* **EXTRAIT SOURCE**:
##############################
Les Bourses ont le coeur à la fête depuis que la Réserve fédérale américaine a annoncé qu'elle ressortait la planche à billets. Avec autant de liquidités, les investisseurs se réveilleront-ils avec des maux de tête? Pour éviter un douloureux lendemain de veille, certains pays, comme la Chine, ont déjà dressé des barrières contre les flots de capitaux étrangers.

Les marchés boursiers ont le coeur à la fête depuis que les États-Unis ont annoncé qu'ils ressortaient la planche à imprimer des billets de banque.

«Ça pousse les investisseurs, qui voient les taux d'intérêt si bas, vers des marchés et des actifs plus risqués. Depuis deux mois, on voit monter les matières premières, l'or, les Bourses, en particulier celles des pays émergents», constate Jean-Pierre Couture, économiste et spécialiste des pays émergents chez Hexavest, une société montréalaise qui gère 4,6 milliards en actions étrangères.

En effet, pour repartir leur économie, les Américains vont injecter 600 milliards de dollars US de liquidités, en achetant des obligations américaines. Cela fait baisser les taux d'intérêt à long terme (10 ans) qui servent de point de repère pour les taux hypothécaires, donnant ainsi un répit aux ménages américains. L'opération a aussi fait fléchir le dollar américain, procurant un avantage concurrentiel aux exportateurs américains.

Ailleurs dans le monde, la manoeuvre de «dévaluation concurrentielle» de la devise américaine a fait rugir les pays comme le Brésil, dont la devise s'est déjà considérablement appréciée, ce qui nuit à ses exportations. Cette guerre des devises a d'ailleurs été coeur des pourparlers du sommet du G20 qui s'est tenu cette semaine à Séoul, en Corée.

Si certains pays ont peur que leur croissance économique ne soit étouffée par l'appréciation subite de leur devise, d'autres pays émergents qui ont un taux de change fixe, comme la Chine, ont le problème inverse. Submergés par l'afflux de capitaux étrangers, ils craignent la surchauffe économique.
##############################
* **DONNÉES FOURNIES**:
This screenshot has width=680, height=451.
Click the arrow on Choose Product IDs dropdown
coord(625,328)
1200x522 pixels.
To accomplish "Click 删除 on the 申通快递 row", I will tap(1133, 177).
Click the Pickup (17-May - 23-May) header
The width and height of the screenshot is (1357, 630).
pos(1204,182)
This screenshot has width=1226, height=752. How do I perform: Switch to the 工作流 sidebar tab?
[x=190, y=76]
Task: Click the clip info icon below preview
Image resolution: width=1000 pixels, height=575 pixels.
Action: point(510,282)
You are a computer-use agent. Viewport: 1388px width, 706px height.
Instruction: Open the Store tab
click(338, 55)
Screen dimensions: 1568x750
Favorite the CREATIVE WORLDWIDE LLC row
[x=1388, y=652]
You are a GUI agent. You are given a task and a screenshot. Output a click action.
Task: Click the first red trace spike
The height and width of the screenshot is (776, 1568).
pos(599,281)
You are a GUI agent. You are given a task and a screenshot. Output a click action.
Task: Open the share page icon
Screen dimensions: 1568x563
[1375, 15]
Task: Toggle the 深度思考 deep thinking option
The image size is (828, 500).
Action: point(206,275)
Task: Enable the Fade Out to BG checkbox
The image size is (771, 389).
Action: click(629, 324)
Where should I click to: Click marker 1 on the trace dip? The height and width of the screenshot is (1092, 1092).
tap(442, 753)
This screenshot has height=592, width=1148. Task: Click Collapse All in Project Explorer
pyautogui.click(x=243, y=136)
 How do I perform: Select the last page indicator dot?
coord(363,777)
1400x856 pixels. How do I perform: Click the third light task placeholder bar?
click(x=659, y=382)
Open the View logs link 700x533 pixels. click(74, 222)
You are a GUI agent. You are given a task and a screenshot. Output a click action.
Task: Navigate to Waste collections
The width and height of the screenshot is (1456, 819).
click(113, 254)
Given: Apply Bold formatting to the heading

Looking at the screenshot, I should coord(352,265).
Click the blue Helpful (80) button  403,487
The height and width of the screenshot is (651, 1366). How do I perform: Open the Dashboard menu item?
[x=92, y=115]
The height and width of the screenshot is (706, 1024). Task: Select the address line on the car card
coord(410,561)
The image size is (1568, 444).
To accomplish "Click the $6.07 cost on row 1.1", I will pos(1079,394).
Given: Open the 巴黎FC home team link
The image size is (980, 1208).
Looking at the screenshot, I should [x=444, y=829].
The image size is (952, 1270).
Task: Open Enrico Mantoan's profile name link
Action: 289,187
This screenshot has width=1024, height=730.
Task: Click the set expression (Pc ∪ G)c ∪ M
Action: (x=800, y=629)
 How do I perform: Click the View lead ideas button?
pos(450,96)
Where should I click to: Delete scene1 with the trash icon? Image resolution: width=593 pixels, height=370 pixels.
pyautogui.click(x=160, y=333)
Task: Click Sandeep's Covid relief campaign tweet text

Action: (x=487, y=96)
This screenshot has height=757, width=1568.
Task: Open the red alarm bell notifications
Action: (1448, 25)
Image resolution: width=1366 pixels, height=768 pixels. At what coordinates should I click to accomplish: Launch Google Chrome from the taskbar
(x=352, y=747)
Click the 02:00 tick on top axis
##############################
* **EXERCICES À RÉSOUDRE**:
a) Recopier à l'identique, dans l'article sur la planche à billets américaine, le passage qui commence par les mots contenant «Les Bourses ont» et se termine par «de capitaux étrangers.».
b) D'après l'article sur la planche à billets américaine, indiquer si chaque affirmation est juste (oui ou non) et citer les mots de l'article qui tranchent : (i) les Américains vont injecter 600 milliards de dollars US en achetant des obligations américaines ; (ii) Hexavest gère 6,4 milliards en actions étrangères ; (iii) la Chine a un taux de change flottant.

* **LES RÉPONSES**:
a)
Les Bourses ont le coeur à la fête depuis que la Réserve fédérale américaine a annoncé qu'elle ressortait la planche à billets. Avec autant de liquidités, les investisseurs se réveilleront-ils avec des maux de tête? Pour éviter un douloureux lendemain de veille, certains pays, comme la Chine, ont déjà dressé des barrières contre les flots de capitaux étrangers.

b)
(i) Oui : «les Américains vont injecter 600 milliards de dollars US de liquidités, en achetant des obligations américaines».
(ii) Non : «une société montréalaise qui gère 4,6 milliards en actions étrangères».
(iii) Non : «d'autres pays émergents qui ont un taux de change fixe, comme la Chine».